Records drawn from a dataset:
--------

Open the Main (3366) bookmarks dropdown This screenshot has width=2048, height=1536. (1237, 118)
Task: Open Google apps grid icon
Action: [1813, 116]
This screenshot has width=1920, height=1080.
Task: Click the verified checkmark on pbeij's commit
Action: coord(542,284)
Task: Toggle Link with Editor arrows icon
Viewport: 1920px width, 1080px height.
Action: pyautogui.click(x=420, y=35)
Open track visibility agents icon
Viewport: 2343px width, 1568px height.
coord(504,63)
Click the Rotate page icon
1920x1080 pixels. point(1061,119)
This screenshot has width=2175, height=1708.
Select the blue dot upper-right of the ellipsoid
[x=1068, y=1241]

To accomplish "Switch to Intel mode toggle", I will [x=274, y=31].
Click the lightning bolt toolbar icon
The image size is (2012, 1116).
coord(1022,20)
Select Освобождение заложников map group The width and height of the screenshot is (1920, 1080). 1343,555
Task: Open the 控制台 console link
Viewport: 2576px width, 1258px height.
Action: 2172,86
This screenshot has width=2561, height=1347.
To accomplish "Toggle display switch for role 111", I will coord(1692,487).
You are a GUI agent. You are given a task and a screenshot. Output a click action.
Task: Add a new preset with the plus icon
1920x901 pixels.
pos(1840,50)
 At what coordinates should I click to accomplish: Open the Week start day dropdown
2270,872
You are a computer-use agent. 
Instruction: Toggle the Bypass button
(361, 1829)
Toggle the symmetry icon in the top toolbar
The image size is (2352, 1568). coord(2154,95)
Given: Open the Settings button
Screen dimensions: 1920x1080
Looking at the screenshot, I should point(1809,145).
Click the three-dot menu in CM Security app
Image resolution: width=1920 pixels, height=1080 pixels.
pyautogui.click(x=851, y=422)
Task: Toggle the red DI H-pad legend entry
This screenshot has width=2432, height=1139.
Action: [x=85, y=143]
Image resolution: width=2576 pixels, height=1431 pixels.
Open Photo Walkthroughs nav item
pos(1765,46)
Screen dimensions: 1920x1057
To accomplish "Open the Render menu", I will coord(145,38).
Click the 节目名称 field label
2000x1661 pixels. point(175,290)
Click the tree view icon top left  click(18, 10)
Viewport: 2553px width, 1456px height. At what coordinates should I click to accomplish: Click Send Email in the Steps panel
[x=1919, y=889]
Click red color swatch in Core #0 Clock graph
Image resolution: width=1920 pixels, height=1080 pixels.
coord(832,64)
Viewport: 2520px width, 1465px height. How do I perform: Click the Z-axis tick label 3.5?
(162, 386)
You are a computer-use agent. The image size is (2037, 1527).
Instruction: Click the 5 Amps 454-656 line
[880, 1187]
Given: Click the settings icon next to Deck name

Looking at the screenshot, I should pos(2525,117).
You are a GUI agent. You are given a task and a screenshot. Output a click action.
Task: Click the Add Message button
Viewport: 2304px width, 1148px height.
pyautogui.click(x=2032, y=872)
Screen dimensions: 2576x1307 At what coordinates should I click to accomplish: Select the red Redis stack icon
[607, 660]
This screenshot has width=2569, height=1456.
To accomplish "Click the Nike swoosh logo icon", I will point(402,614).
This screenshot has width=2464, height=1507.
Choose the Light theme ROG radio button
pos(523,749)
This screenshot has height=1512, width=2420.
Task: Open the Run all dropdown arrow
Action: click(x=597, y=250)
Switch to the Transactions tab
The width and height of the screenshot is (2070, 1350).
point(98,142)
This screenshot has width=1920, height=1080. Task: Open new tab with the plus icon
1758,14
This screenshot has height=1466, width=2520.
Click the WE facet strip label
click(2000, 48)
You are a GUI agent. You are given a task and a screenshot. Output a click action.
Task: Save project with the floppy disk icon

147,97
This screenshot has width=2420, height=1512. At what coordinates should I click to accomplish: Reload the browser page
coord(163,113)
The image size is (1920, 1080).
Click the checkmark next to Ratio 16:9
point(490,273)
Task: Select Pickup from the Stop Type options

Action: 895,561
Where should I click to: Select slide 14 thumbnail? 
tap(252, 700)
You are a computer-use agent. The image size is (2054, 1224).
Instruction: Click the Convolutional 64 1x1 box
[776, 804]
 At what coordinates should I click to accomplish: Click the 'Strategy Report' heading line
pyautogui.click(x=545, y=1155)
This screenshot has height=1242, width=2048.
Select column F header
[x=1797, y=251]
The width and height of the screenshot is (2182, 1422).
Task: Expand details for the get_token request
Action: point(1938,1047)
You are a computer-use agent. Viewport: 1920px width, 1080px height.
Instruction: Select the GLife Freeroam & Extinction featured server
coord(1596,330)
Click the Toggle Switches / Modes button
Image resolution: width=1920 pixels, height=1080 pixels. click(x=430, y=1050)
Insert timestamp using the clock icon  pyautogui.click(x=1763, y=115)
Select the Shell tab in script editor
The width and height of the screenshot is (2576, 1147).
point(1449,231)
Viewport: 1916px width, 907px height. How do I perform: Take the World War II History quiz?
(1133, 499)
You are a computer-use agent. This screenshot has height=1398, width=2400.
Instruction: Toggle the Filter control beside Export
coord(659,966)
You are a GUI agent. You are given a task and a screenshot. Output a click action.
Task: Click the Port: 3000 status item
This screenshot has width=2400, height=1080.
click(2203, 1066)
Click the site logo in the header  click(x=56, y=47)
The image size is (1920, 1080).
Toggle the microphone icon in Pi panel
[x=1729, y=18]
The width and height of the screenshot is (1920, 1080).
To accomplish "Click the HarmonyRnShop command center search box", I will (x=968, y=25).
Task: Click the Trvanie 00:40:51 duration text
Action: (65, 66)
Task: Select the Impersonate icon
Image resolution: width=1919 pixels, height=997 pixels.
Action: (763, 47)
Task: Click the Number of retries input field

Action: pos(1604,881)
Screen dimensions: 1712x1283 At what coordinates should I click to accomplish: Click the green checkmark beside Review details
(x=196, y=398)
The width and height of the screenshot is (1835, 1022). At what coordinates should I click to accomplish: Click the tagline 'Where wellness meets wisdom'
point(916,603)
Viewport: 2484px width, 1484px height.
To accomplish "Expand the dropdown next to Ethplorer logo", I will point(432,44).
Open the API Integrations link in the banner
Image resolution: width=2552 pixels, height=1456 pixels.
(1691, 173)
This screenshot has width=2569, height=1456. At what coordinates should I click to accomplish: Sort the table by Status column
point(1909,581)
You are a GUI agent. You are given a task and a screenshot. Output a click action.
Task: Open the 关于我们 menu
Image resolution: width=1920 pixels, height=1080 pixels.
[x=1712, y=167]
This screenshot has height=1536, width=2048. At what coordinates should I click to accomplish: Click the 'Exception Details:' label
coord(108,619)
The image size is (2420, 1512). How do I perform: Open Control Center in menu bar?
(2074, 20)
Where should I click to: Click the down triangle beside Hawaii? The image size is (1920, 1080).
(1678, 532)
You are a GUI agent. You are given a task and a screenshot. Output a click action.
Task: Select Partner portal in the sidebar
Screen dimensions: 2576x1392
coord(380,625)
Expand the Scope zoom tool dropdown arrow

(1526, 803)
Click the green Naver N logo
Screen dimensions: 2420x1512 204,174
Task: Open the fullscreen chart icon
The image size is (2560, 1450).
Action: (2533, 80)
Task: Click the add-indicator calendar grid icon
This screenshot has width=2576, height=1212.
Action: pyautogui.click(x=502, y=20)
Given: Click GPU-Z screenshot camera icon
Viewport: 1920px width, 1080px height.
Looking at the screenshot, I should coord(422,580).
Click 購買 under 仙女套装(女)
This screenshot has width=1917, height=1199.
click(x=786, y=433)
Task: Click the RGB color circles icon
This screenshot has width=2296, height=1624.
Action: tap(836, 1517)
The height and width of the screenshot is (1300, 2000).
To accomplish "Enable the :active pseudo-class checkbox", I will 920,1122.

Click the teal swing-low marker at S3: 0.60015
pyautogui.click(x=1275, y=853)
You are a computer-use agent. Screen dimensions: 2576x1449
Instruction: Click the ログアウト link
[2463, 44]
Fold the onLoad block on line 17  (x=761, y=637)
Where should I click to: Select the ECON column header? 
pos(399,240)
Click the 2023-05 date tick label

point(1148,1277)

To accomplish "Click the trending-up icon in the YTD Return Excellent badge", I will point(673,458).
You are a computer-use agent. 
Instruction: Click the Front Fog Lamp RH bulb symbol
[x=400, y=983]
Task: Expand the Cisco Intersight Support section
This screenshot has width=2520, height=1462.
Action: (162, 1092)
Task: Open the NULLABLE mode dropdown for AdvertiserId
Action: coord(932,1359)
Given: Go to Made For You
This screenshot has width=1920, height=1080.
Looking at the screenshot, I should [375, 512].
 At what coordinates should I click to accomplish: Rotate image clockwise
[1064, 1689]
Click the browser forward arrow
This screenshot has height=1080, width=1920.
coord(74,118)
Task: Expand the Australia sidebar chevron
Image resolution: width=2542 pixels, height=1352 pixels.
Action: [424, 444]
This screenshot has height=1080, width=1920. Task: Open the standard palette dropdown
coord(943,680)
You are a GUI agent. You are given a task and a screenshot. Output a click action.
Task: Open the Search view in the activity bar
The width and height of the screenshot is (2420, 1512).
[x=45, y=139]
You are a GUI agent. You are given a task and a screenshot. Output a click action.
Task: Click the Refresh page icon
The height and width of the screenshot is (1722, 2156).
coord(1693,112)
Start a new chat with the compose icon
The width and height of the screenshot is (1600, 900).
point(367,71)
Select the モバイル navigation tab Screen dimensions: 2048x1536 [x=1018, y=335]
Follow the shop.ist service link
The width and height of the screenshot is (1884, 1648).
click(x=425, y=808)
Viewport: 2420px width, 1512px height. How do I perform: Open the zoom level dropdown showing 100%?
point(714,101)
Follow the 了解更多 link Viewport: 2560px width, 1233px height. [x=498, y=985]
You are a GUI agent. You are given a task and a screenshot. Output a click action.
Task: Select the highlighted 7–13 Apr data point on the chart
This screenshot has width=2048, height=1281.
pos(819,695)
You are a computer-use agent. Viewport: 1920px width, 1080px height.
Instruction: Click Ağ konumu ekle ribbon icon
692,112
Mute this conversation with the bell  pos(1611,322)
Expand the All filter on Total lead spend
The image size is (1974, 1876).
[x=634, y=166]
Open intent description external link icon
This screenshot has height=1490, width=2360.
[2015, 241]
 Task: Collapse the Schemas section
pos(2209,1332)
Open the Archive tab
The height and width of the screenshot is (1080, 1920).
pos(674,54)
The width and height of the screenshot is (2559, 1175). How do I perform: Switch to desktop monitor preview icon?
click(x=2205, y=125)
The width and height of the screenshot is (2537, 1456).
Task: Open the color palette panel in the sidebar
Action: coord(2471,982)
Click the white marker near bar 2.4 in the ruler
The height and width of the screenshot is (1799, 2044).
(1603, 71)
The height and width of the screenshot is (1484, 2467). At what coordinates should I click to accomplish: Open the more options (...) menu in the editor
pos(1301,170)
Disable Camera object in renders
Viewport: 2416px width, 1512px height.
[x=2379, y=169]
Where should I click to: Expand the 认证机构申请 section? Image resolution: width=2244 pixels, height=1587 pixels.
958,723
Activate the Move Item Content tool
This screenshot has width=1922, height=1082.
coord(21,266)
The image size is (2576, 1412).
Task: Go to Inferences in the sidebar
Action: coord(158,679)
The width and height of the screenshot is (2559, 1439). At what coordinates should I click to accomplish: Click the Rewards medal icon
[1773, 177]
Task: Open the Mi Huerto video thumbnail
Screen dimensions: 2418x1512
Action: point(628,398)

--------

— ASSIGNED TASK —
Output these and nothing else: the lines from the one holding "Viewport: 2416px width, 1512px height." through the final line of the entries above, exactly as they appear.

— RESULT —
Viewport: 2416px width, 1512px height.
[x=2379, y=169]
Where should I click to: Expand the 认证机构申请 section? Image resolution: width=2244 pixels, height=1587 pixels.
958,723
Activate the Move Item Content tool
This screenshot has width=1922, height=1082.
coord(21,266)
The image size is (2576, 1412).
Task: Go to Inferences in the sidebar
Action: coord(158,679)
The width and height of the screenshot is (2559, 1439). At what coordinates should I click to accomplish: Click the Rewards medal icon
[1773, 177]
Task: Open the Mi Huerto video thumbnail
Screen dimensions: 2418x1512
Action: point(628,398)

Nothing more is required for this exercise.